> _ТЕКСТОВЫЙ БЛОК_

Упадок и расцвет натурализма
В 2009 году исполнилось 150 лет со дня выхода в свет “Происхождения видов” Чарльза Дарвина, книги, где Дарвин выводит, основываясь на своих путешествиях и наблюдениях за природой, многие из основ теории эволюции, сохраняющие значение и по сей день. Уже прошло более ста лет и с того момента, когда широкой публике стал известен доклад Грегора Менделя об основах генетики, “Опыты над растительными гибридами”, который был впервые опубликован в 1866 г., переиздан в 1900 г. и решительно повернул биологию к внутреннему, к исследованию мельчайших структурных единиц организма, в то же время заключив ученого в помещение, в лабораторию, прочь от натуралистских устремлений вовне, преимущественно задававших тон науке до того момента. Интерес к естествознанию значительно снизился и во многих других дисциплинах в XX веке. География, изучив и нанеся на карту физический мир в несколько исчерпывающих деталях, перешла к рассмотрению когнитивных и культурных отношений с физическими пространствами, или к эпистемологии пространства. Физика, с того момента, как Макс Планк — также около 1900 г. — сформулировал квантовую теорию, была преимущественно занята наблюдениями и расчётами, касающимися самых малых явлений.
Непосредственные ощущения в качестве инструмента наблюдения, картографирования и описания по большей части вышли из употребления; технологии сделались теснее связанными с нашей способностью к описанию мира, чем когда-либо. Микроскопы и телескопы расширяют возможности нашего зрения и диапазон нашего восприятия. Мощные средства визуализации позволяют наблюдать внутреннюю работу человеческого тела, от точной информации о переломе ноги до визуализации нейронных связей мозга. Компьютеры позволяют массово секвенировать гены и раскрывают модели поведения, движения, мысли, содержащие паттерны, находившиеся прежде за гранью нашего понимания. Распространение камер наблюдения позволяет нам, к добру или к худу, реконструировать события прошлого с немыслимой прежде точностью. Такие инструменты расширяют возможности человека и, как утверждается, неотделимы от нашего понимания того, кем мы являемся и что мы можем делать. “Подумайте, — пишет Олдос Хаксли, — о том, как ученый может изменить свое бытие с помощью чисто механического применения своих инструментов. Астроном, вооруженный спектроскопом и шестидесятидюймовым зеркальным телескопом, превращается, если говорить исключительно об остроте зрения, в сверхчеловеческое существо; и мы должны принять как должное, что знание этого сверхчеловеческого существа очень отличается — и качественно, и количественно — от того, что может быть накоплено при взгляде на звёзды невооружённым, всего лишь человеческим глазом (Huxley, 1958: 9)

> _ИСХОДНЫЕ ДАННЫЕ_

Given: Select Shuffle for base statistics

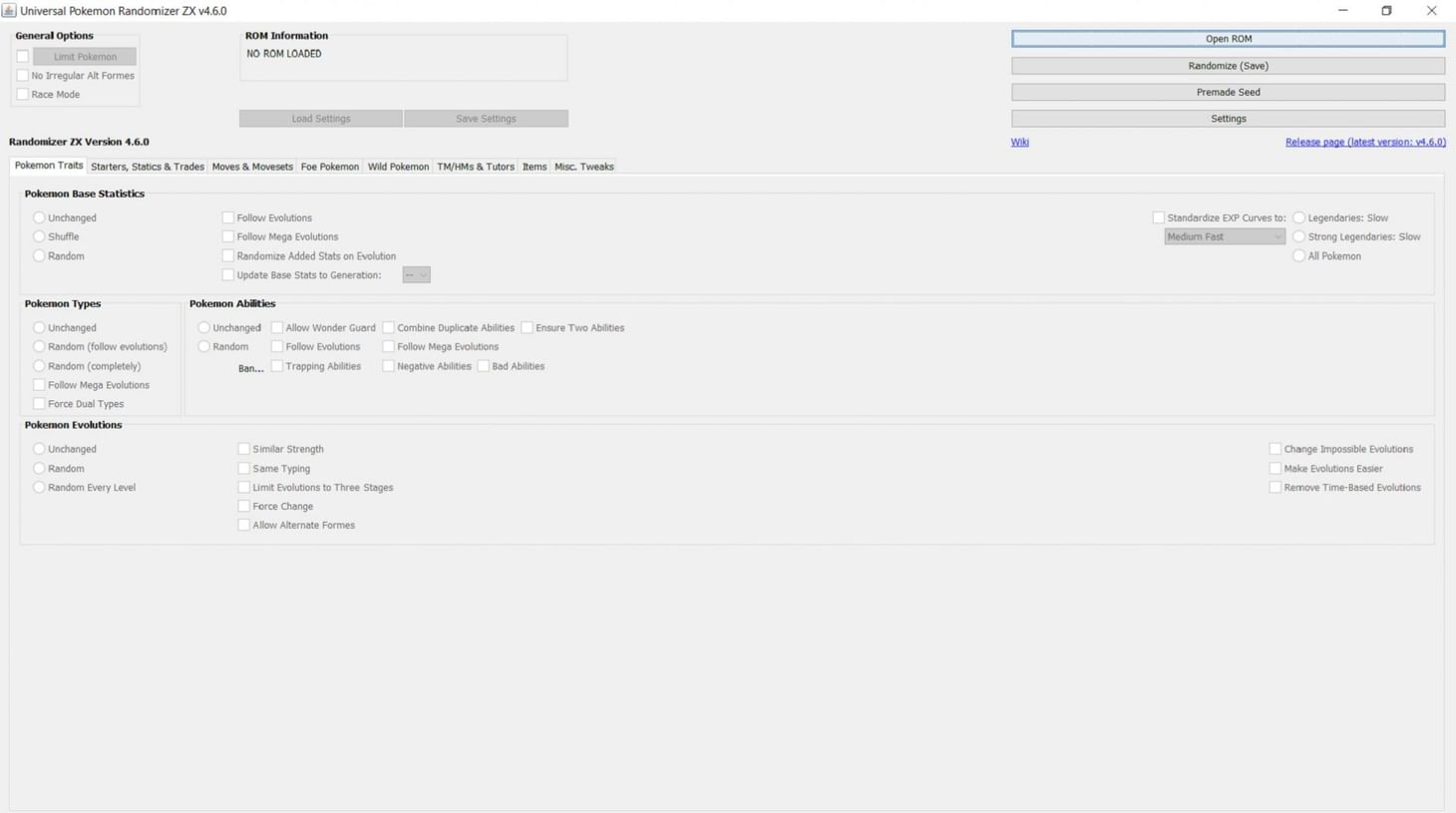Looking at the screenshot, I should click(39, 237).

> _СУТЬ ЗАДАНИЯ_
В каком году, согласно тексту об упадке и расцвете натурализма, был впервые опубликован доклад «Опыты над растительными гибридами»?

> _ОЖИДАЕМЫЙ ОТВЕТ_
В 1866 году.